→ **Document segment**
But in his first few games, he struggled. “Some of the skits I did in college that were just slam dunks totally bombed. Bombed. Crickets,” Kenn recalls.

After a series of skits went sour, Carl Scheer, then a high-ranking executive with the Nuggets, called Kenn into his office. “He looks at me and he goes, ‘Kenn, this is not college. This is the NBA. Now step it up,’” he remembers.

Kenn was shaken, and decided he needed help. He called the Atlanta Hawks mascot who had overseen the Rocky auditions and asked for some mentorship. Through that, he realized he needed to simplify his approach to Rocky and focus more on moving with purpose and telling a story.

Slowly and steadily, he gained the swagger and confidence that are so characteristic of Rocky today.

→ **Exercise data**
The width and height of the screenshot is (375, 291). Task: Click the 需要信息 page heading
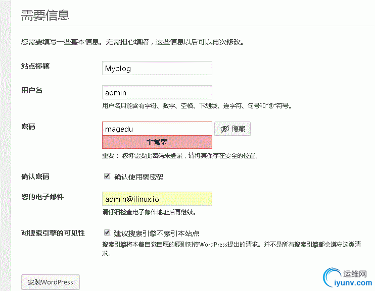45,15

→ **Assignment 1**
Decide whether each statement agrees with the passage about Kenn and Rocky, answering yes or no and quoting the words that settle it: (a) Carl Scheer held a high post with the Nuggets when he called Kenn into his office. (b) Kenn sought mentorship from a Nuggets coach. (c) Kenn concluded that his approach to Rocky should become more elaborate.
→ **Assignment 2**
Reproduce, word for word, the part of the passage about Kenn and Rocky that opens with the words containing "Kenn was shaken, and" and closes with "of Rocky today.".
Rely only on the passage about Kenn and Rocky.

→ **Worked solution 1**
(a) Yes: "then a high-ranking executive with the Nuggets"
(b) No: "He called the Atlanta Hawks mascot who had overseen the Rocky auditions and asked for some mentorship."
(c) No: "he needed to simplify his approach to Rocky"

→ **Worked solution 2**
Kenn was shaken, and decided he needed help. He called the Atlanta Hawks mascot who had overseen the Rocky auditions and asked for some mentorship. Through that, he realized he needed to simplify his approach to Rocky and focus more on moving with purpose and telling a story.

Slowly and steadily, he gained the swagger and confidence that are so characteristic of Rocky today.